Fig. 1. Quantitative proteomic analysis identifies proteins differentially expressed in mitochondrial respiratory mutants.

(A) Schematic flow of mTRAQ proteomic analysis using isp-1(qm150) [isp-1(−)], clk-1(qm30) [clk-1(−)], and WT animal samples. (B) Histogram showing the frequency of proteins whose levels were changed in isp-1(−) and clk-1(−) mutants compared with those in WT animals (blue: ≥1.5-fold down-regulated proteins; yellow: ≥1.5-fold up-regulated proteins). (C) Up-regulated and down-regulated proteins (≥1.5-fold) significantly overlap between isp-1(−) and clk-1(−). (****P < 0.00001, chi-square test).
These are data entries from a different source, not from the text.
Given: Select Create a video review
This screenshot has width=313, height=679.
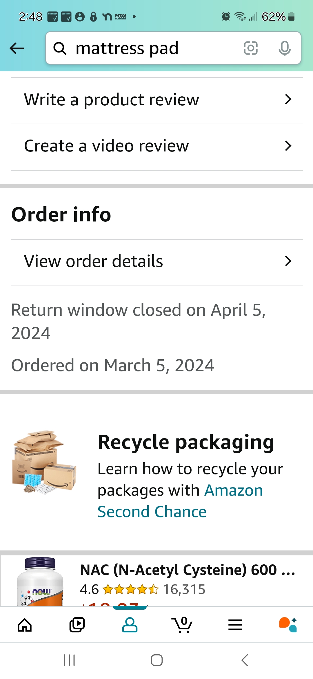Looking at the screenshot, I should [x=157, y=147].
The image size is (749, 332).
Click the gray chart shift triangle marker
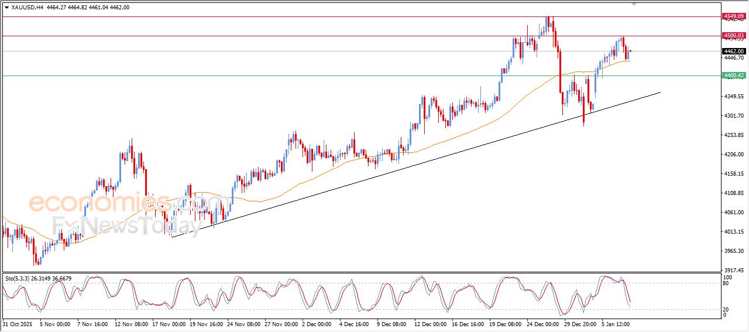coord(633,4)
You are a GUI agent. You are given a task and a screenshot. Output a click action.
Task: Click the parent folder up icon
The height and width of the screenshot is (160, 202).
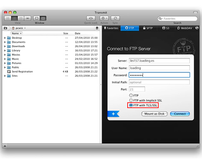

RF, representation factor. (D and E) GO analysis [the database for annotation, visualization, and integrated discovery (DAVID)] (72) of proteins whose levels were increased (D) or decreased (E) ≥1.5-fold in both clk-1(−) and isp-1(−) mutants compared with those in WT animals (*P < 0.05, **P < 0.01, and ***P < 0.001, Benjamini P value). (F and G) Correlation between abundance changes in the protein levels in isp-1(−) and clk-1(−) (F) or isp-1(−) and daf-2(e1370) [daf-2(−)] mutants (G) relative to the levels in WT animals (R, Pearson correlation coefficient). (H) Correlation between abundance changes in the protein and mRNA levels in isp-1(−) mutants relative to those in WT animals (R). See table S1 for analysis of proteomics data.